Krystian Lupa le théâtre comme acte Georges Banu
PARIS - Festival d’Automne / Novembre - décembre 2016
Dans le cadre de sa section « Portrait », le Festival d’Automne à Paris invite Krystian Lupa pour trois spectacles adaptés de textes de Thomas Bernhard (1). Déjà présent en 1998, puis en 2010 (Fac
en 2012 (la Cité du rêve) et en 2013 (Perturbation), c’est avec l’écrivain autrichien, dont il dit qu’« il a radicalement changé [sa] façon de faire (2) », qu’il poursuit cette collaboration.
Du théâtre de Krystian Lupa, j’en ai ressenti l’impact dès la première rencontre, dès sa découverte à l’Odéon où Borja Sitjà l’invita il y a plus de vingt ans ! Il confirmait le pouvoir de troubler, de déranger, d’inquiéter, dont le grand théâtre polonais avait donné quelques exemples, tels que les Démons de Dostoïevski, à Cracovie en 1971, dans la mise en scène d’Andrzej Wajda. C’est un théâtre qui érige la culture en territoire d’exploration sans compromis ni désinvolture : le théâtre d’une expérience intellectuelle pleinement responsable et qui plonge au plus profond de l’être, sous la conduite d’acteurs non pas poussés à l’extrême de l’engagement corporel, mais appelés à ériger le jeu en stricte exploration de soi.

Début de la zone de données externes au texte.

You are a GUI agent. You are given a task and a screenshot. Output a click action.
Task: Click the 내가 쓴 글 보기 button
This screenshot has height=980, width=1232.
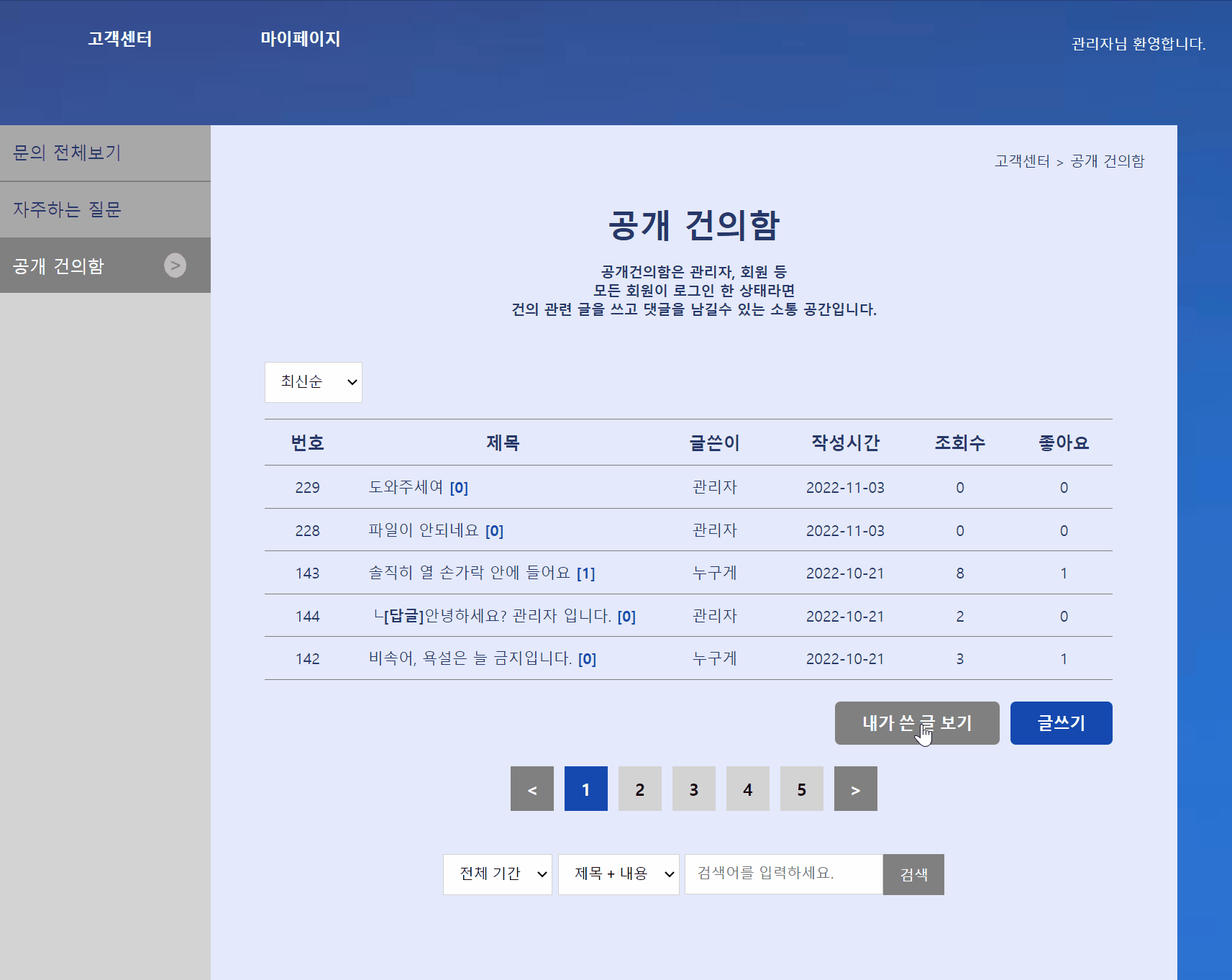(x=916, y=722)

Acteurs responsables qui associent les mots et les corps au point d’écarter tout sentiment ludique et de convertir le jeu en acte. Acte dont, de la salle, nous prenons la mesure, car il nous permet d’accéder non pas à une copie de la vie, mais à une autre vie, engendrée sur scène, terrain propice où elle s’épanouit. Krystian Lupa évite le répertoire théâtral inventorié, aussi complexe soit-il, et se livre à l’exploration des grands textes épiques aussi bien qu’au théâtre de Thomas Bernhard, dont il s’est imposé comme l’interprète hors-normes. Il se détache de tout « étiquetage » des caractères et de la conformité des ac- tions, il se livre et entraîne le spectateur dans une errance. Mais une errance nullement chaotique, sans égarement de surface, qui conduit à la vérité de soi émergée des strates les plus souterraines de l’être. Ses acteurs – d’abord son partenaire privilégié, Piotr Skiba – s’avancent dans l’obscurité et à l’écart de tout cri ou excès, engagent ces explorations doubles, partagées entre eux-mêmes et les personnages. Ils ne se dissocient pas et révèlent les dangers aussi bien que les réussites de pareilles aventures communes.
DÉRIVES CONTRÔLÉES
Krystian Lupa, dont les débuts se sont accomplis à l’écart des grandes villes – soit à Jelenia Gora, dans les Sudètes –, s’est détaché de la vocation romantique du théâtre polonais, des illustres Kazimierz Dejmek et Konrad Swinarski, pour explorer les écritures de l’avant-garde signées par Stanislaw Witkiewicz ou Witold Gombrowicz. Ce fut son apprentissage et son rejet. Réfractaire à la martyrologie polonaise, il se voua à ces auteurs qui ont cultivé l’ironie et la déroute de l’esprit, véritables précurseurs de ce que l’on appellera plus tard le « théâtre de l’absurde ». Lupa s’y consacrera avec parcimonie, sans toutefois l’abandonner entièrement – il signera une mémorable Fin de partie de Beckett, située non pas dans un espace indéterminé, mais dans une sorte d’abri militaire. Il rappelait l’importance qu’a eue l’expérience de la guerre pour l’auteur de En attendant Godot : non pas un écrivain rattaché directement à l’histoire, mais imprégné par ses désastres, enfouis, mais bien présents. Beckett rattaché à l’histoire… Krystian Lupa s’est ensuite attaqué aux grandes fresques épiques dont il souhaite mettre au jour les veines cachées, de Hermann Broch et Robert Musil à Dostoïevski ou Mikhaïl Boulgakov et, obstinément, de Thomas Bernhard. Les romans comme gisements à explorer l’attirent ; il y entraîne ses comédiens, conviés à se consacrer avec vigilance à de telles descentes vertigineuses. Il les conduit, sans les protéger, formule l’impératif de la descente en soi grâce au célèbre « monologue intérieur ». Celui-ci dirige l’interprète vers le centre de l’être, dégagé de tout instinct sécuritaire. La scène de Lupa convie à la rencontre avec ces dérives bien contrôlées : elles restent strictement endiguées, et en même temps favorables aux descentes indispensables à ce théâtre de l’exigence.